80.000m³ Atommüll sollen eingelagert werden. Das Lager soll 100 bis 120 Jahre lang betrieben werden. Das entspricht 100 Castortransporte à 10 Castoren 100 Jahre lang. Allein für den Castoren-Umschlagplatz und die « Descendrie » (Zugänge zum Lager) ist eine Fläche von 110 Hektar vorgesehen. Die Installationen auf der Erdoberfläche im direkten Zusammenhang mit der Einlagerung sollen 680 Hektar in Anspruch nehmen. Die Befestigung der unterirdischen Gänge erfordert – das ist sehr CO2 Intensiv, von wegen Atomkraft sei CO2 arm… – Millionen Tonen Stahl und 275.000m³ Beton.

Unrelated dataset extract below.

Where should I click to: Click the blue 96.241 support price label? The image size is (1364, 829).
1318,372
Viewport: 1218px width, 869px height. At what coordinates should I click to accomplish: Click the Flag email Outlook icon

Der Staat lockt mit Wohlstand und Arbeitsplätzen, um Akzeptanz für das Vorhaben zu schaffen. Die Produzenten von Atommüll zahlen in einen Investitionsfond (GIP = Gruppement d’Intérêt Public) ein, der Kommunen, die Teile des Cigéo-Projektes werden, für ihre wirtschaftliche Entwicklung zur Verfügung steht. Derzeit erhalten die betroffenen Départements Meuse und Haute Marne jeweils 30 Millionen Euro jährlich. Die Kommunen in einem Umkreis von zehn Kilometern erhalten zudem durchschnittlich 500 Euro Pro Einwohner*in und Jahr.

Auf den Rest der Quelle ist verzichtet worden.